Her Name Was Skeeter: The Mystery of the Missing Muppet
Michael Frith doesn’t recall who first sketched out Skeeter, the myopic Muppet first introduced in the CBS animated series Muppet Babies (1984-1991). She could’ve been named, he says, by the Muppets's creator, the late Jim Henson. Along with Bob Richardson and Frith, all three producers on the show, Henson recognized a need for a strong female character to help balance the anarchy provided by an infantilized Miss Piggy. As the twin sister of established Muppet Scooter, Skeeter was athletic, smart, and capable—all qualities that the little girls watching the show would want to emulate.
“She was a great character,” Frith tells mental_floss. “She was more extroverted than Piggy and brought all kinds of positive energy to the show. I always loved Skeeter.”
So did viewers. But once Muppet Babies wrapped after seven seasons, she appeared to be one of the few Henson-inspired creations to wind up on the Muppet unemployment line. Over time, her fans began to question why Skeeter never appeared in subsequent movies or television series and specials, or earn even a passing mention by her former cribmates. Was Skeeter persona non grata in the Muppetverse? Was Muppet Babies canonical? Never reproduced in felt form, was she even technically a Muppet? Where had this model of female empowerment gone?

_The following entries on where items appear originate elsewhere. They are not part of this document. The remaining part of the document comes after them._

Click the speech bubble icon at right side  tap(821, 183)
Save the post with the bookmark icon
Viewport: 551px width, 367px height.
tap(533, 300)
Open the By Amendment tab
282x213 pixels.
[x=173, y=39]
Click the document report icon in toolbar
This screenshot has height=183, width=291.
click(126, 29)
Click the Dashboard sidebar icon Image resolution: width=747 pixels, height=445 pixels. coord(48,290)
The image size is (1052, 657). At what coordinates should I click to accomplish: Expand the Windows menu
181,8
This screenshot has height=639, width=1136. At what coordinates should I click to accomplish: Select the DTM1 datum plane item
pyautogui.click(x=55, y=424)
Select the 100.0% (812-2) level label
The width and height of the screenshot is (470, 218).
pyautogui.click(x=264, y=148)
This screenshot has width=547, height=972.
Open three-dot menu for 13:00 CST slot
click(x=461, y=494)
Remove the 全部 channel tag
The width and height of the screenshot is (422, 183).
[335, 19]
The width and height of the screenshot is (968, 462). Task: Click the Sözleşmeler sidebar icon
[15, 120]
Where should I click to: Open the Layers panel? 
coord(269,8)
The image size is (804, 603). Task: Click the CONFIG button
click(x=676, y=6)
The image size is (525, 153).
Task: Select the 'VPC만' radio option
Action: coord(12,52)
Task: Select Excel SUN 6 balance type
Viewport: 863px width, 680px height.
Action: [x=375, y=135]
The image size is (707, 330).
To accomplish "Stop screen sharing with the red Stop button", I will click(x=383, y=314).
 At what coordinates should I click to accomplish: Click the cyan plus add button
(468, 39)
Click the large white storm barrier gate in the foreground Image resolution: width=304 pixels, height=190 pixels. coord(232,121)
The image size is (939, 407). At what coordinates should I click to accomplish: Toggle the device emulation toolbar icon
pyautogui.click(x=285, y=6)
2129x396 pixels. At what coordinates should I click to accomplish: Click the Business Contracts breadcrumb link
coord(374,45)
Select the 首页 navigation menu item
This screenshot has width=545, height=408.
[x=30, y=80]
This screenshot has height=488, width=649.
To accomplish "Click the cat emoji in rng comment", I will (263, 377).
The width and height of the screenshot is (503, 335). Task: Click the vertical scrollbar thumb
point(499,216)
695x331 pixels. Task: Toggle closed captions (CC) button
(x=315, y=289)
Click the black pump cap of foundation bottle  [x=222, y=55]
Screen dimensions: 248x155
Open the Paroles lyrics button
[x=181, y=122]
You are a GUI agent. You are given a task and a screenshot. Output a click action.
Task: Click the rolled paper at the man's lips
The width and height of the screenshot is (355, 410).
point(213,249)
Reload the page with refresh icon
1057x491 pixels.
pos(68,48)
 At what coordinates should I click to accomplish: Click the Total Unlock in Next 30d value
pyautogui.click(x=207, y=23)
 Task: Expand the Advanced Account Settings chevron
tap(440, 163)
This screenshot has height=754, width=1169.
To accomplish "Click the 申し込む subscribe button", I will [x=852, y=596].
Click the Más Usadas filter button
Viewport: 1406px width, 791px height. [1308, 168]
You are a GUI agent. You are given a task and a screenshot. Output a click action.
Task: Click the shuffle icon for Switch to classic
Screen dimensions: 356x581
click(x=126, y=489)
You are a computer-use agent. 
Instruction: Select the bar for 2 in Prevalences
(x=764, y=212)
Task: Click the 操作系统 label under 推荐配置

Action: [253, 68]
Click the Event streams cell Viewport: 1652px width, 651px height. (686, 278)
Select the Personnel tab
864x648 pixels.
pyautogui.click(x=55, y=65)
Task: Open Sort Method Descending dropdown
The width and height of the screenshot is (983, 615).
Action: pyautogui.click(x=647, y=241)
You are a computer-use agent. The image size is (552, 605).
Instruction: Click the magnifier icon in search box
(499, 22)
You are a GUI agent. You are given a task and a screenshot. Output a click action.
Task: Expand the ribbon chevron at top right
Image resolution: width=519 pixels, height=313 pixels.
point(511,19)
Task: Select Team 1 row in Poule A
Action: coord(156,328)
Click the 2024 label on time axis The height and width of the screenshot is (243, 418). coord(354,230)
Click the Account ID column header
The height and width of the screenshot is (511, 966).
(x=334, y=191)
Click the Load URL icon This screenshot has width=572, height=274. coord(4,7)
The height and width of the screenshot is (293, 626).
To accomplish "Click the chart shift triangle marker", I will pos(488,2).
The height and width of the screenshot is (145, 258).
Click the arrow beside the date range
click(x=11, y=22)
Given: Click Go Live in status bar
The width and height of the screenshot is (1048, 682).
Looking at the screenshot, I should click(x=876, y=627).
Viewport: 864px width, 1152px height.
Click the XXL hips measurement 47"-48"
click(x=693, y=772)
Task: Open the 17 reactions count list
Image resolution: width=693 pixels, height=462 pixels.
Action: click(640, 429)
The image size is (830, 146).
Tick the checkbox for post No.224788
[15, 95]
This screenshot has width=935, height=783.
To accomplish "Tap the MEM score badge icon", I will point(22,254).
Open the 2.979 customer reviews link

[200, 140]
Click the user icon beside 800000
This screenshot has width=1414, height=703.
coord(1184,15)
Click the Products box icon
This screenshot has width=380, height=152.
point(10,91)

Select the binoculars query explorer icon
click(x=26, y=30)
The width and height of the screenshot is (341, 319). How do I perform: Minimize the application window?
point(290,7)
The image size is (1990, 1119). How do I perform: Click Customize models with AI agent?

If Frank Oz had gotten his way, none of the Muppet Babies would have been birthed. In the early 1980s, Frith had been keen on the idea of regressing the adult Muppets—Kermit, Miss Piggy, Rowlf, and Fozzie Bear among them—into children for animation. The idea, Frith says, was to use the characters to impart moral and educational messages in ways that would be difficult after they had reached Muppet adolescence.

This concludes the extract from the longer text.